Suara gemetarku pecah, membuat tiga orang di ambang pintu membeku di tempat.
Soraya melepaskan Keke dari gendongannya dengan wajah putih mengerikan. Dia berjalan ke balkon seperti orang yang kehilangan akal, sambil bergumam rendah.
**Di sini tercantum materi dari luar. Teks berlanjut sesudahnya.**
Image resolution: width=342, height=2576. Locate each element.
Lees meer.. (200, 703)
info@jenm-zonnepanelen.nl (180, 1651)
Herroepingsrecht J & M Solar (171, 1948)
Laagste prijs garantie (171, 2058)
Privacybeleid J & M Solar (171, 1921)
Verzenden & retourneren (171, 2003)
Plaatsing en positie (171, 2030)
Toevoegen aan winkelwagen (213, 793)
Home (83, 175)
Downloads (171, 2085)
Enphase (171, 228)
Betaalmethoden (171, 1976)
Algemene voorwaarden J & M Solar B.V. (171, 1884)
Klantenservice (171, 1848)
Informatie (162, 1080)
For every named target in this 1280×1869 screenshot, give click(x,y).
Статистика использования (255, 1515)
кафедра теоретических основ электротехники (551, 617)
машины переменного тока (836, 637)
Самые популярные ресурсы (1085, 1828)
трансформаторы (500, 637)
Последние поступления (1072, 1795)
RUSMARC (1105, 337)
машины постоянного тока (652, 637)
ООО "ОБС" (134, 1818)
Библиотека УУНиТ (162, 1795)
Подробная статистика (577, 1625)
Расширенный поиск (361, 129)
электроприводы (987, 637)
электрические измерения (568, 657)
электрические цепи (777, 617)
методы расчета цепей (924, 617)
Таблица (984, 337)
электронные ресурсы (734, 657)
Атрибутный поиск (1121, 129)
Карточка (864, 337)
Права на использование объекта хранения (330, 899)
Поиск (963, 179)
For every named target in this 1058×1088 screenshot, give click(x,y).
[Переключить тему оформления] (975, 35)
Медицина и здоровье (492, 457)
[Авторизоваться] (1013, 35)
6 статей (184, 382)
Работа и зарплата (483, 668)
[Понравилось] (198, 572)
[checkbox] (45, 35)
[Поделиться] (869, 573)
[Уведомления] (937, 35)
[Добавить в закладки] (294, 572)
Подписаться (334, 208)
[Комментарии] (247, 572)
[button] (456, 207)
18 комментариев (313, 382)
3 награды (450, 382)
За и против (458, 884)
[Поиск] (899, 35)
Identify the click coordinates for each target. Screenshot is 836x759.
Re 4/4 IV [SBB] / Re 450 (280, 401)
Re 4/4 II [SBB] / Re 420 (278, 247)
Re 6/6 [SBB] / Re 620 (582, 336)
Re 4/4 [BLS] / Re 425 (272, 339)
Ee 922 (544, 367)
"Nggak mungkin. Pagar ini sangat tinggi, mana mungkin Leo jatuh? Leo ... Leo? Mama pulang ...."
"Leo, ayo keluar ...."
Dia bergegas ke balkon dan mencari-cari di sekeliling, lalu berlari mencari ke kamar anaknya.
Tapi, sosok mungil itu saat ini terbaring di kamar mayat yang dingin. Mana mungkin dia ada di sini?
"Kalian pasti bersekongkol untuk membohongiku."
Soraya meraih lenganku dan mempertanyakan dengan wajah pucat pasi. Aku tahu jawaban apa yang dia harapkan. Tapi, aku saat ini hanya ingin dia merasakan kepedihan yang sama seperti yang kurasakan.
Aku menyeretnya ke balkon dan menekannya ke pagar.
Aku berteriak, "Bohong katamu? Leo jatuh dari sini tadi sore. Lantai delapan belas! Dia jatuh sampai berdarah-darah!"